16. An apparatus as claimed in claim 14 or 15, further comprising output means (500) being connectable to a physical link of said communication network, said processing means defining which input port of the node to use as reference for frame frequency synchronizing transmissions of output frame synchronization signals from said output port according to the structure of the defined synchronization distribution spanning tree, said output means comprising phase adjustment means (450, 530, 540, 550) for adjusting the frame phase applied when transmitting said output frame synchronization signals by regarding whether or not the physical link connected to said output means forms part of a logical multi-access link and if so adjusting said frame phase considering the frame phase on said logical multi-access link.

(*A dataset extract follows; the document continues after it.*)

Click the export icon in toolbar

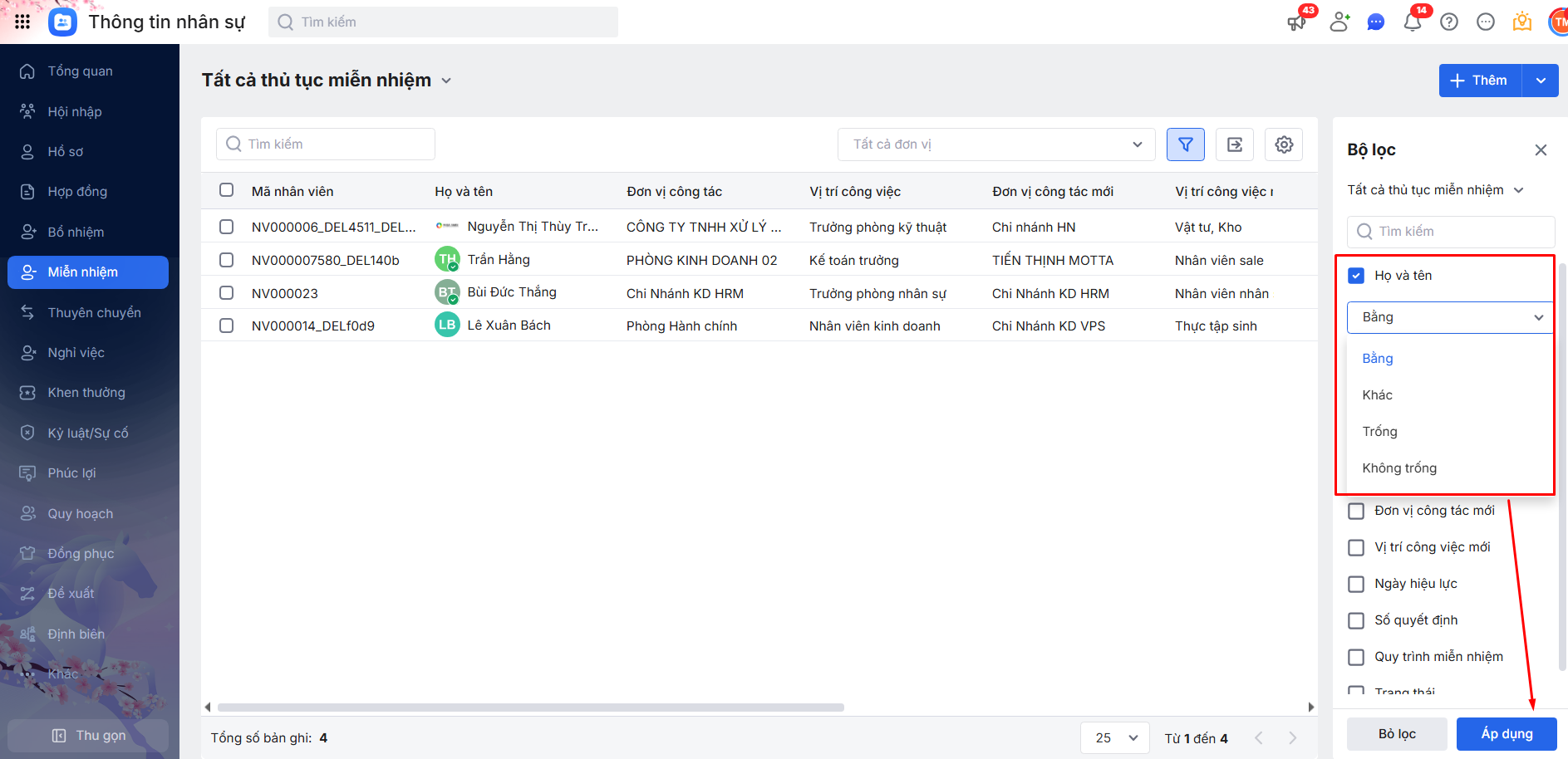pos(1234,144)
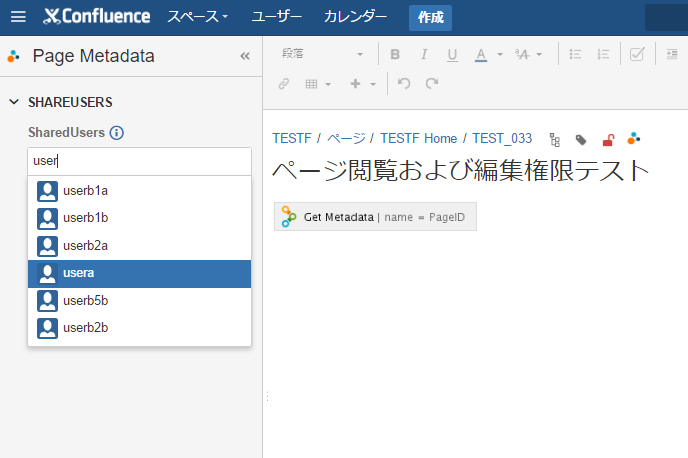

17. An apparatus as claimed in claim 14, 15, or 16, further comprising generating means (300) for generating a node synchronization signal using said selected signal to be reference for synchronization in such a way that a change of signal to be used as said reference, as determined by said processing means, does not cause any phase-shifts in said node synchronization signal.

18. An apparatus as claimed in claim 17, said generating means comprising: detecting means (313) for determining the frame phase relationship between said node synchronization signal and one of said frame synchronization signals that is to be used as a new reference, and means (323, 324, 348) for generating said node synchronization signal, when a change into using said one of said frame synchronization signals as said reference, in such a way that said frame phase relationship between said node synchronization signal and said one of said frame synchronization signals is maintained.

19. An apparatus as claimed in claim 17 or 18, comprising means (500) for transmitting two or more output frame synchronization signals from respective ports of said node using said node synchronization signal as reference for synchronization.

20. An apparatus as claimed in claim 19, comprising means (530, 540, 550) for controlling the phase difference between the transmissions of said two or more output frame synchronization signals and the occurrences of said node synchronization signal individually for each respective output port.

21. An apparatus as claimed in claim 20, said means (530, 540, 550) being arranged to monitor the phase difference between transmissions of said two or more output frame synchronization signals and respective ones of said two or more input frame synchronization signals and to control the phase of the transmissions of the respective one of said two or more output frame synch- ronization signals with respect to the occurrences of said node synchronization signal individually to adjust the monitored phase differences.